**GOAL OF THE EXERCISE:** Every line of the entries that holds the word "computer" is to be copied.

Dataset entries
◇ ◇ ◇ ◇ ◇ ◇ ◇

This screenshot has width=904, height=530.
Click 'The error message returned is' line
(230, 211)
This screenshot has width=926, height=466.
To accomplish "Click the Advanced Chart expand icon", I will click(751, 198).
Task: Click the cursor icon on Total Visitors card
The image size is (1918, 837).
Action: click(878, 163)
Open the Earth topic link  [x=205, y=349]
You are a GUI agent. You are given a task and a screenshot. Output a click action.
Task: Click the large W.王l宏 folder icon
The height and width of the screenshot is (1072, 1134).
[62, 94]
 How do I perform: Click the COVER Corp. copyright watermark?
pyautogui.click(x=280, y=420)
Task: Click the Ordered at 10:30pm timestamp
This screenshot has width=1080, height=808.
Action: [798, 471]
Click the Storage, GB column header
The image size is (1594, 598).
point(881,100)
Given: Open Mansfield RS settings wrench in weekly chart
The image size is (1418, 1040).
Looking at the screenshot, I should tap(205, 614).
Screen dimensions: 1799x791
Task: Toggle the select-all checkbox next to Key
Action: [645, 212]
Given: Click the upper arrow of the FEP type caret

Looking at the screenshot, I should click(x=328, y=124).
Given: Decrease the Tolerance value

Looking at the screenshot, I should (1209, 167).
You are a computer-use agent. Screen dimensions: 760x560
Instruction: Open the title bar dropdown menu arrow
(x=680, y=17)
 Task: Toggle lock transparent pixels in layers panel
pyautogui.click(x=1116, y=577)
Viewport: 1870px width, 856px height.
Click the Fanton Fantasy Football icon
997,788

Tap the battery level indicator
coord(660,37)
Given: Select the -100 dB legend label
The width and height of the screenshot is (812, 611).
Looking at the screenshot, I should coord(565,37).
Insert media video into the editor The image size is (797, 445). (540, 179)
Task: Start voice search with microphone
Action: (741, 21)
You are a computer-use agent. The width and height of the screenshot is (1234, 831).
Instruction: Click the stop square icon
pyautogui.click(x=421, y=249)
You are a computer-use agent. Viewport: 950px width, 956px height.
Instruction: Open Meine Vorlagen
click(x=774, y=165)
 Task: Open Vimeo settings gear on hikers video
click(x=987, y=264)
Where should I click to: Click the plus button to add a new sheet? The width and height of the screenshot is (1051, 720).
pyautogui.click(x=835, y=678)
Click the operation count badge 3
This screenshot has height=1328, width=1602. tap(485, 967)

◇ ◇ ◇ ◇ ◇ ◇ ◇

**ANSWER FOR THIS EXERCISE:**
You are a computer-use agent. Screen dimensions: 760x560
You are a computer-use agent. The width and height of the screenshot is (1234, 831).
You are a computer-use agent. Viewport: 950px width, 956px height.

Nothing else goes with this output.